#### Activity
Retype only what runs from the line with "You are a GUI" through the end of the entries, exactly and in full, but omit any picture you find.
Supplied information Block Start
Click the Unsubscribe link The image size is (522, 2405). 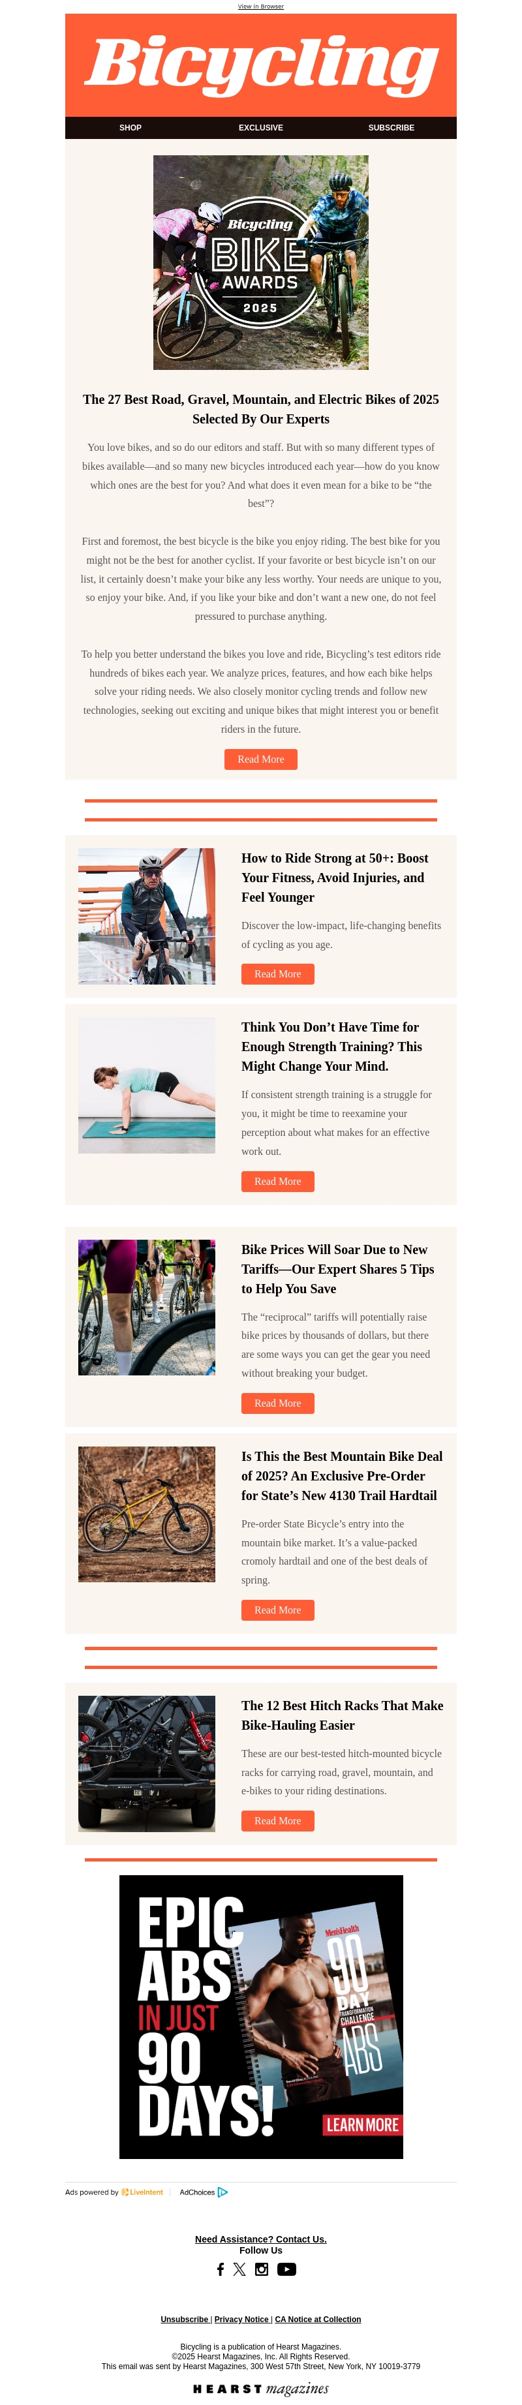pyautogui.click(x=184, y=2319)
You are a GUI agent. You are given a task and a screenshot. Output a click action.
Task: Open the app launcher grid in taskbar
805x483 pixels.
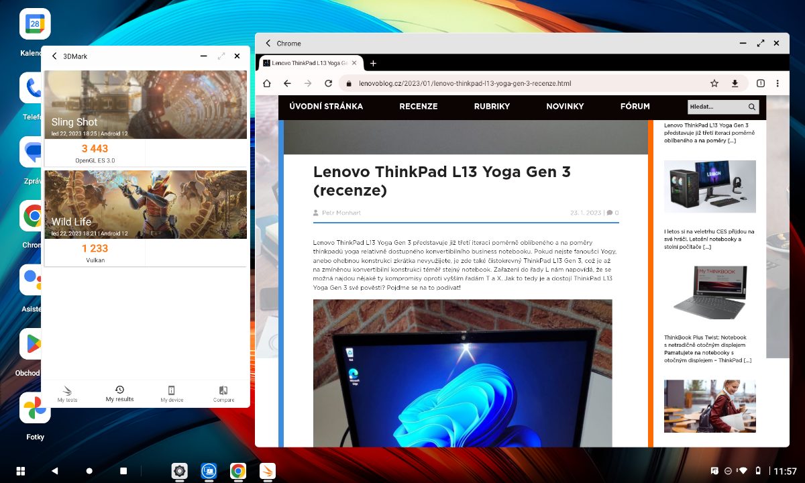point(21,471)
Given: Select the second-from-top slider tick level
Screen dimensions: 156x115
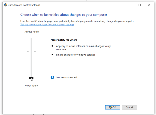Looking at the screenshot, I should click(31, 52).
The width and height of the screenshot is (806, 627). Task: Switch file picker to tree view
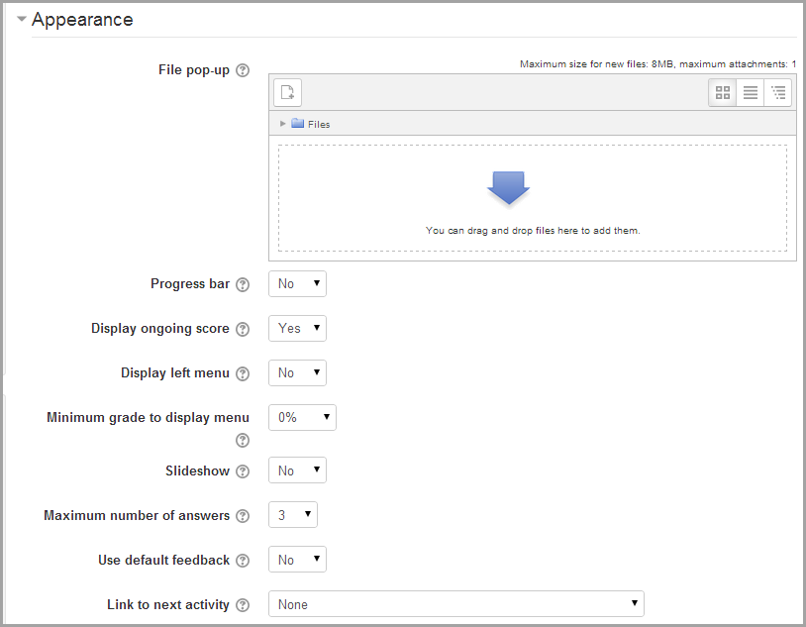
Supplied information Block End
#### Written response
You are a GUI agent. You are given a task and a screenshot. Output a click action.
Task: Open the app launcher grid in taskbar
805x483 pixels.
point(21,471)
Given: Select the second-from-top slider tick level
Screen dimensions: 156x115
Looking at the screenshot, I should click(31, 52).
The width and height of the screenshot is (806, 627). Task: Switch file picker to tree view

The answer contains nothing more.